(Beginning of Source data)
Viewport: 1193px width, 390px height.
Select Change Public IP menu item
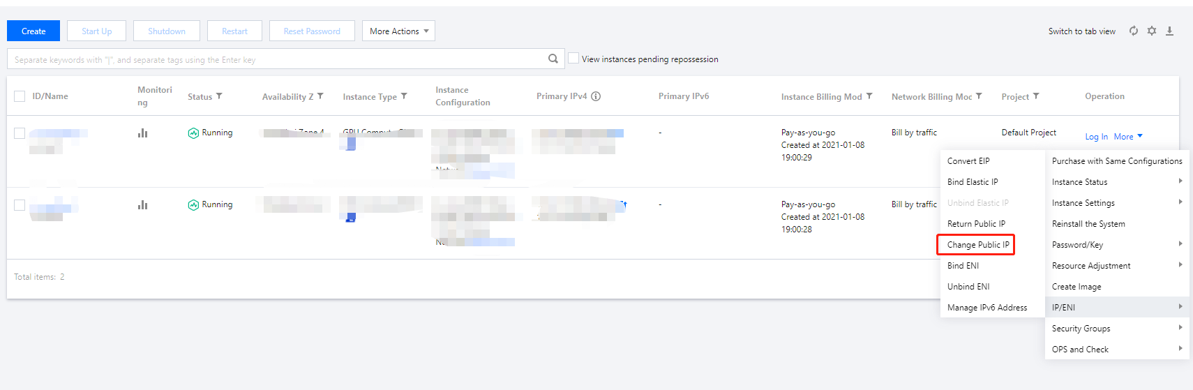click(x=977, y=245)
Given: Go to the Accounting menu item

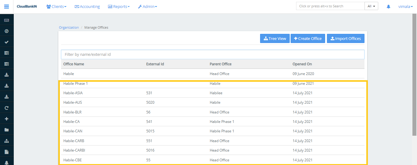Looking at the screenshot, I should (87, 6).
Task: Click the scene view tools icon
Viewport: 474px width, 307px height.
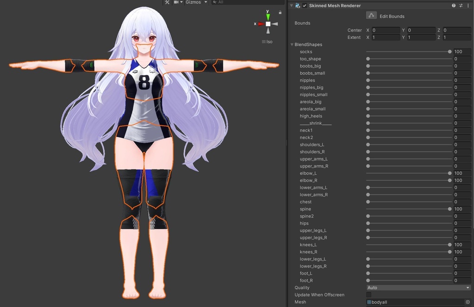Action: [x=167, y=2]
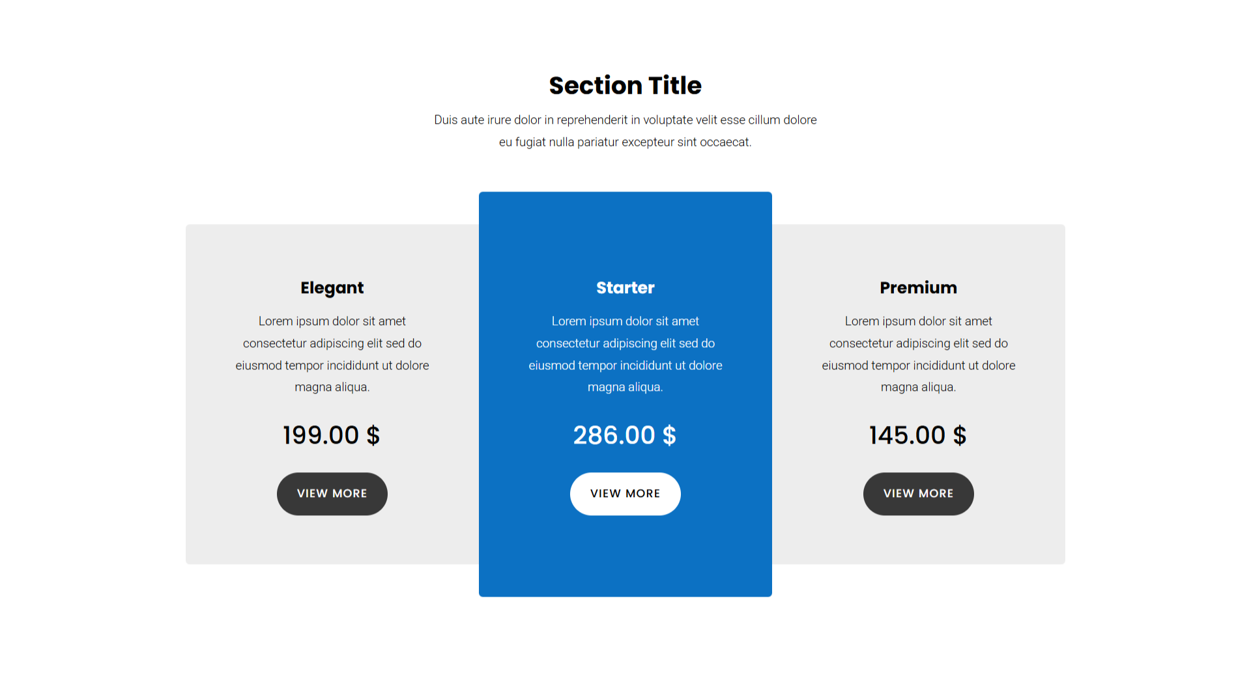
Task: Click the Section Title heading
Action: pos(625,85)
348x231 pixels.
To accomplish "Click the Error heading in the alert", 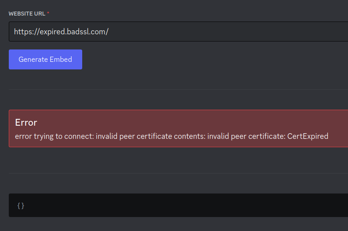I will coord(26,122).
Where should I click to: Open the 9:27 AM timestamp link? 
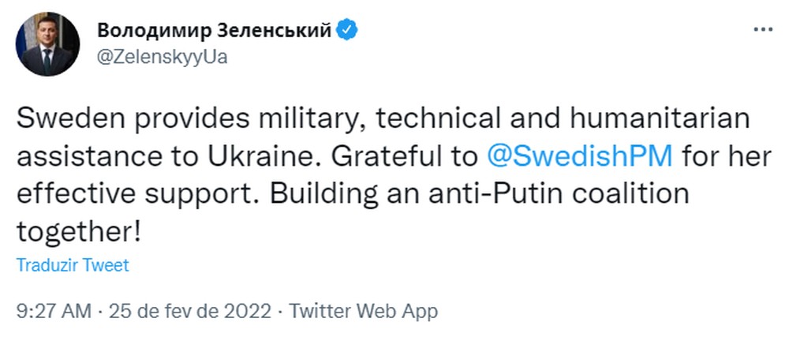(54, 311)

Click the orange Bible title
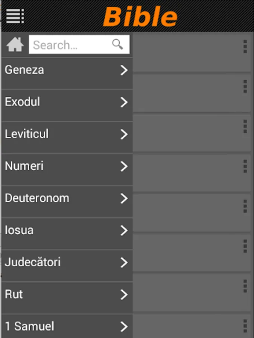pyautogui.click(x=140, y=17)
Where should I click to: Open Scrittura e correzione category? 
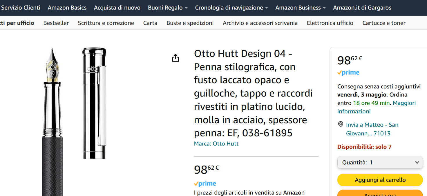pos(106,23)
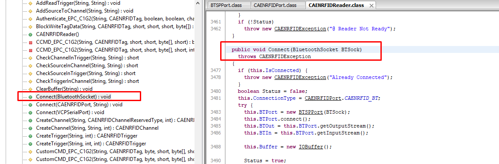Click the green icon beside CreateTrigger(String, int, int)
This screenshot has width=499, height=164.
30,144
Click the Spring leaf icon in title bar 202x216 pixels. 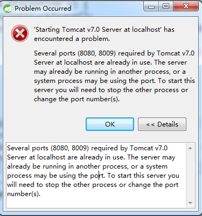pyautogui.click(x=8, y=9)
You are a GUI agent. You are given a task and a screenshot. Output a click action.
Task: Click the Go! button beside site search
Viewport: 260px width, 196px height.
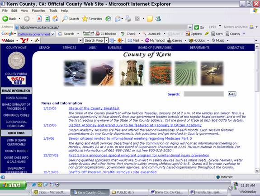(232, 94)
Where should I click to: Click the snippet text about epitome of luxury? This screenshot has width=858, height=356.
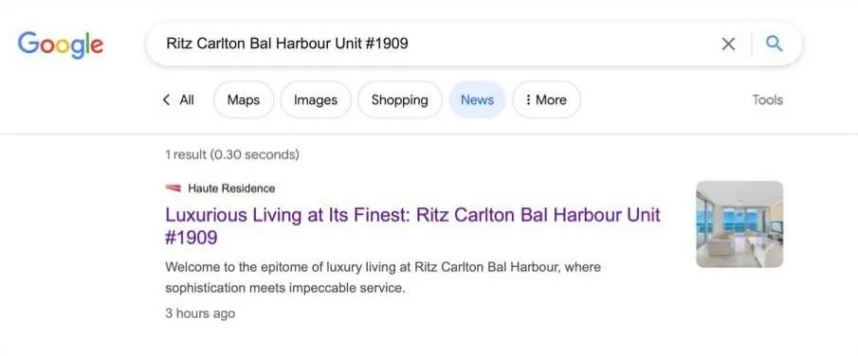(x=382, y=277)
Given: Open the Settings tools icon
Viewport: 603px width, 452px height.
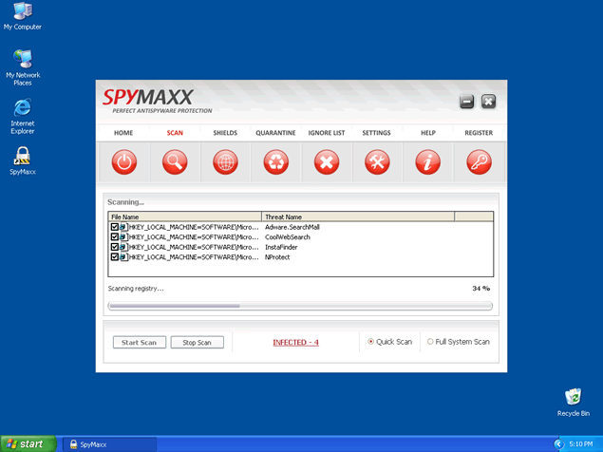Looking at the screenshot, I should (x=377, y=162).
(End of Source data)
What you are asked to do =
Set down exactly, and only, the lines from the one holding "Viewport: 260px width, 196px height." to the end of the records above, leaving every picture out.

Response =
Viewport: 260px width, 196px height.
(232, 94)
Where should I click to: Click the snippet text about epitome of luxury? This screenshot has width=858, height=356.
(x=382, y=277)
Given: Open the Settings tools icon
Viewport: 603px width, 452px height.
Looking at the screenshot, I should (x=377, y=162).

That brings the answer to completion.